JavaScript mapping touch events to mouse events

安稳与你 提交于 2019-11-26 14:12:49
Mickey Shine

I am sure this is what you want:

function touchHandler(event)
{
    var touches = event.changedTouches,
        first = touches[0],
        type = "";
    switch(event.type)
    {
        case "touchstart": type = "mousedown"; break;
        case "touchmove":  type = "mousemove"; break;        
        case "touchend":   type = "mouseup";   break;
        default:           return;
    }

    // initMouseEvent(type, canBubble, cancelable, view, clickCount, 
    //                screenX, screenY, clientX, clientY, ctrlKey, 
    //                altKey, shiftKey, metaKey, button, relatedTarget);

    var simulatedEvent = document.createEvent("MouseEvent");
    simulatedEvent.initMouseEvent(type, true, true, window, 1, 
                                  first.screenX, first.screenY, 
                                  first.clientX, first.clientY, false, 
                                  false, false, false, 0/*left*/, null);

    first.target.dispatchEvent(simulatedEvent);
    event.preventDefault();
}

function init() 
{
    document.addEventListener("touchstart", touchHandler, true);
    document.addEventListener("touchmove", touchHandler, true);
    document.addEventListener("touchend", touchHandler, true);
    document.addEventListener("touchcancel", touchHandler, true);    
}

I've captured the touch events and then manually fired my own mouse events to match. Although the code isn't particularly general purpose as is, it should be trivial to adapt to most existing drag and drop libraries, and probably most existing mouse event code. Hopefully this idea will come in handy to people developing web applications for the iPhone.

Update:

In posting this, I noticed that calling preventDefault on all touch events will prevent links from working properly. The main reason to call preventDefault at all is to stop the phone from scrolling, and you can do that by calling it only on the touchmove callback. The only downside to doing it this way is that the iPhone will sometimes display its hover popup over the drag origin.

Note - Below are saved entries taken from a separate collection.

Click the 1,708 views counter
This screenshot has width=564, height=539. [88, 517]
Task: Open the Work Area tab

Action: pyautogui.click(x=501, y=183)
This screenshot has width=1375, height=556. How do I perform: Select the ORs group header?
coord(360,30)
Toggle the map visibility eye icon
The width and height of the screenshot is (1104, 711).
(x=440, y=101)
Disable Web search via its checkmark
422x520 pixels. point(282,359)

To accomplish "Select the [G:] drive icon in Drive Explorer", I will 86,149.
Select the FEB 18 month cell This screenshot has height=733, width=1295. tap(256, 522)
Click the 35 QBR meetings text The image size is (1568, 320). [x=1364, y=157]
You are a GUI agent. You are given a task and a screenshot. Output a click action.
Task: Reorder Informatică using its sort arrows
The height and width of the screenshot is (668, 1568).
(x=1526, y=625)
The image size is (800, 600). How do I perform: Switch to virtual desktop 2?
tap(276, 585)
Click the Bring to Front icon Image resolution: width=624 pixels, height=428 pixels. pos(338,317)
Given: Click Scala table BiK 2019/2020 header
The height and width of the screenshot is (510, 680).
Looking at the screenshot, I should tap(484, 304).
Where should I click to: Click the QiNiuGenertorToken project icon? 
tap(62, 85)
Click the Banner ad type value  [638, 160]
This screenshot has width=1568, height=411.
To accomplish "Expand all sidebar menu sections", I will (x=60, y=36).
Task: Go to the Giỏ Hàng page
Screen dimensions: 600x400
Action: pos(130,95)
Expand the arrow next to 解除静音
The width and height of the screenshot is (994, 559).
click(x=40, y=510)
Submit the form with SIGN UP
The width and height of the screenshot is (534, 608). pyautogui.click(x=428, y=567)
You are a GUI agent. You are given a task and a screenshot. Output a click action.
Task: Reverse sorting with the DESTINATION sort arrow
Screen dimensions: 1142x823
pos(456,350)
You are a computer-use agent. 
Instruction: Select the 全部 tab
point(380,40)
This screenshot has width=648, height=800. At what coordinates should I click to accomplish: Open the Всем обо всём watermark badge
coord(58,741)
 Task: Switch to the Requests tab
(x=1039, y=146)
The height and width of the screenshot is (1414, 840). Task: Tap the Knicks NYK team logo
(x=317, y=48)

If I discover a way to prevent that, I'll update this post.

Second Update:

I've found the CSS property to turn off the callout: -webkit-touch-callout.

Along the lines of @Mickey Shine's answer, Touch Punch provides mapping of touch events to click events. It's built to put this support into jQuery UI, but the code is informative.

For future users, who comeback here the following code might be used :

var eventMap = {};

(function(){
var eventReplacement = {
    "mousedown": ["touchstart mousedown", "mousedown"],
    "mouseup": ["touchend mouseup", "mouseup"],
    "click": ["touchstart click", "click"],
    "mousemove": ["touchmove mousemove", "mousemove"]
};


for (i in eventReplacement) {
    if (typeof window["on" + eventReplacement[i][0]] == "object") {
        eventMap[i] = eventReplacement[i][0];
    } 
    else {
        eventMap[i] = eventReplacement[i][1];
    };
 };
})();

And then in the events use like following :

$(".yourDiv").on(eventMap.mouseup, function(event) {
      //your code
}
Sana

I finally found a way to get this working using Mickey's solution but instead of his init function. Use the init function here.

function init() {
    document.getElementById('filter_div').addEventListener("touchstart", touchHandler, true);
    document.getElementById('filter_div').addEventListener("touchmove", touchHandler, true);
    document.getElementById('filter_div').addEventListener("touchend", touchHandler, true);
    document.getElementById('filter_div').addEventListener("touchcancel", touchHandler, true);
}

If you see 'filter_div' is the chart area where we have the chart range filter and only in that area do we want to rewrite our touch controls!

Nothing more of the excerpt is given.